= Exercise data =
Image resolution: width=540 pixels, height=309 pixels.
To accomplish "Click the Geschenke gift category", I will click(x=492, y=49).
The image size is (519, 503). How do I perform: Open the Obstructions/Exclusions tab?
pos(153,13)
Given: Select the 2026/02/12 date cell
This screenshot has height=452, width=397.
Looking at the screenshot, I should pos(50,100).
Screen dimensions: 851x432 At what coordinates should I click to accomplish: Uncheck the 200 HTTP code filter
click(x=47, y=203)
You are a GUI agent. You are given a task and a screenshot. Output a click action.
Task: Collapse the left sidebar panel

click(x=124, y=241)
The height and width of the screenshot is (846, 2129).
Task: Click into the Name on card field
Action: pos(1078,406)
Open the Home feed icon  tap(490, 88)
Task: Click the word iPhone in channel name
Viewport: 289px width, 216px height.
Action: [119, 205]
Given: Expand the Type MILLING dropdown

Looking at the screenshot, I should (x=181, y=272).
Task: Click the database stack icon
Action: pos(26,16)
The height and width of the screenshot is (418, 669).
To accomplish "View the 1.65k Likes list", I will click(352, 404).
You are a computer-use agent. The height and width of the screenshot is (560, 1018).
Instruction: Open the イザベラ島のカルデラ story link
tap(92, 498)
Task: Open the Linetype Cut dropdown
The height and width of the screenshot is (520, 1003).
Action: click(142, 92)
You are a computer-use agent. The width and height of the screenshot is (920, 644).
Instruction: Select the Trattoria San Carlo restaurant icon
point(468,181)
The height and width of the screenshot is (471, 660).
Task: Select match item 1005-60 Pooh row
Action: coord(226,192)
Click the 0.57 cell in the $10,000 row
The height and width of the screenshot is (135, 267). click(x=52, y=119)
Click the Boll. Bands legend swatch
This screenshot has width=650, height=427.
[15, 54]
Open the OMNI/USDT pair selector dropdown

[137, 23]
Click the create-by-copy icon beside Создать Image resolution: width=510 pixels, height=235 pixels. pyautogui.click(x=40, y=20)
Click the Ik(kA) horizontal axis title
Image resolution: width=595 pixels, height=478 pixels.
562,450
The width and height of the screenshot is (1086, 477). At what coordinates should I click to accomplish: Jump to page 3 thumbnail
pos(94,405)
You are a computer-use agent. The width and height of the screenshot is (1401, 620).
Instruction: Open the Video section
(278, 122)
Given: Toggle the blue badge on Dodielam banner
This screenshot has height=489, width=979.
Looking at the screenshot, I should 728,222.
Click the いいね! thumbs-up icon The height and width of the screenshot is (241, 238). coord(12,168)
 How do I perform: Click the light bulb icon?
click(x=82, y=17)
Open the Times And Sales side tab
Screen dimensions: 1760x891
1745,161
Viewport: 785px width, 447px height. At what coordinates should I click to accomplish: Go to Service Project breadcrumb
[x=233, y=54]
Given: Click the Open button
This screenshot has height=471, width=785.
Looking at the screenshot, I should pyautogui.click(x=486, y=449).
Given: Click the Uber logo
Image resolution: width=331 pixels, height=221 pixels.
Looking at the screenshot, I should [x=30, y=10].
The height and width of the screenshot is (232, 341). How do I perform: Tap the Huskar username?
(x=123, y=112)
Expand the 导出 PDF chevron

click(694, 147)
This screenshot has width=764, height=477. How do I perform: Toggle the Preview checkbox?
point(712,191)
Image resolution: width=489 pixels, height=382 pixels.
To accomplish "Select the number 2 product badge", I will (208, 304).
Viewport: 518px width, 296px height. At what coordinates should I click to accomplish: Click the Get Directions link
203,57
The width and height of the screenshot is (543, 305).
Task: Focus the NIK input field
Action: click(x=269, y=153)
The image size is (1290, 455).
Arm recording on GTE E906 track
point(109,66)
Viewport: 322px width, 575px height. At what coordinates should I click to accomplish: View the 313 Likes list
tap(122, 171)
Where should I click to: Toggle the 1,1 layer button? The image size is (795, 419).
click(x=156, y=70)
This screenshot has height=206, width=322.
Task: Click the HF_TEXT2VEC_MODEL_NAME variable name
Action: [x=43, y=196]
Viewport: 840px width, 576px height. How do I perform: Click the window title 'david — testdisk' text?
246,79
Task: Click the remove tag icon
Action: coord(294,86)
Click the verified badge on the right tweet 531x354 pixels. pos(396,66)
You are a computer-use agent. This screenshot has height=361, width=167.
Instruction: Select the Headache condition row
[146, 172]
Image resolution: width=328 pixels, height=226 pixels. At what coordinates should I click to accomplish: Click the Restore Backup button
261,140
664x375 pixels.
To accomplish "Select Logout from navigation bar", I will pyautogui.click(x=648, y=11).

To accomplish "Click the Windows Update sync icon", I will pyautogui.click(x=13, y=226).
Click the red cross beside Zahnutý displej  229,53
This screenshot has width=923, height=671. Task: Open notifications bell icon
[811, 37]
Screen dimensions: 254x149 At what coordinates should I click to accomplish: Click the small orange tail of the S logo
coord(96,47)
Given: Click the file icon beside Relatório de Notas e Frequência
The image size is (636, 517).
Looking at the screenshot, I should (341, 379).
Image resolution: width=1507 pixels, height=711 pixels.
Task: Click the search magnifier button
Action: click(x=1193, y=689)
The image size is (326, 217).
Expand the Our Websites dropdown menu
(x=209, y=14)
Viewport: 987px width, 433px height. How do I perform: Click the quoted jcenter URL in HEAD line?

= What the task requires =
Write out exactly the lines of the entries above that run from the line containing "Instruction: Select the Headache" through the last line, including both.

= Output of the exercise =
Instruction: Select the Headache condition row
[146, 172]
Image resolution: width=328 pixels, height=226 pixels. At what coordinates should I click to accomplish: Click the Restore Backup button
261,140
664x375 pixels.
To accomplish "Select Logout from navigation bar", I will pyautogui.click(x=648, y=11).

To accomplish "Click the Windows Update sync icon", I will pyautogui.click(x=13, y=226).
Click the red cross beside Zahnutý displej  229,53
This screenshot has width=923, height=671. Task: Open notifications bell icon
[811, 37]
Screen dimensions: 254x149 At what coordinates should I click to accomplish: Click the small orange tail of the S logo
coord(96,47)
Given: Click the file icon beside Relatório de Notas e Frequência
The image size is (636, 517).
Looking at the screenshot, I should (341, 379).
Image resolution: width=1507 pixels, height=711 pixels.
Task: Click the search magnifier button
Action: click(x=1193, y=689)
The image size is (326, 217).
Expand the Our Websites dropdown menu
(x=209, y=14)
Viewport: 987px width, 433px height. How do I perform: Click the quoted jcenter URL in HEAD line?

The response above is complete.